Etherx should be able to spool messages when the transport is not connected, 
not a problem.  Actually, one of the reasons when we where looking at the route 
tag that I mentioned archived, simply becouse this is what etherx would do when 
it can't send the message, and basically spools it offline to ensure the 
message persists..

> <silver lining>
> There is hope though! I can see an improved T&R (JabberBox) protocol which
> allows for route-checking, and more importantly a way of querying the MTS
> (maximum transmission size) and whether a connection is "reliable." This,
> unfortunately, would only be on a transport-to-transport basis. However,
> remember we want all the processing in the transports and not the routers
> (or clients to a level).
> </silver lining>
> </solution>

  Yes, we want the processing of the XML messages within the transports, but 
I'd suppose that we could setup the XML streams to allow fragmented XML 
streams, allowing The streams to be split up..  (Oh dear god, what do we do 
with the routing data when it goes two different ways..).  Heck, we could send 
the XML streams as larger sized UDP packets..  That's as unreliable as you can 
get..

> <alternatives>
> I can imagine posts of "well, then we can the unreliable systems be FORCED
> to code a reliable protocol underneath Jabber." However, I, as a developer,
> would not appreciate network transport requirements to come bundled into
> this new "universal" communications system. It might even give me reason to
> move to a project which didn't require even MORE coding on my part.

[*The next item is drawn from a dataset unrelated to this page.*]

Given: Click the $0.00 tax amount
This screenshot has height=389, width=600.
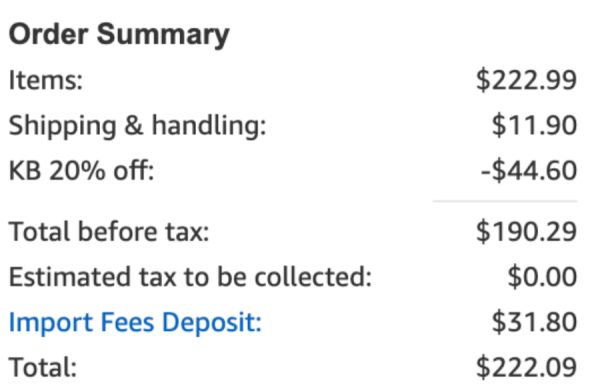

  This is all at the stream layer, IMHO.  The Jabber protocol that most people 
have been using/looking at is a TCP/IP based protocol, no questions asked.  
That's what Jabbertransport is currently IS.  I would like to see, for the 
reasons you stated, that etherx itself support fragmentation, etc of messages, 
and perhaps even tag the streams with 'Packet ID's'.  This can all be done with 
what we have now.  I don;t think we've been veering AWAY from a non TCP/IP 
oriented situation, I just don;t think we've headed twards it either.

  To that point, I'd also like to say we've been gearing it twards person to 
person IM.  This fits in your example, as when I want to send/recieve SMS 
messages via cellphone/pager.  The data transfered may not be someone saying 
'Hello, how was your day..' type of messages..  It could easily be something 
like log file entries, public key transfers, etc..  etc..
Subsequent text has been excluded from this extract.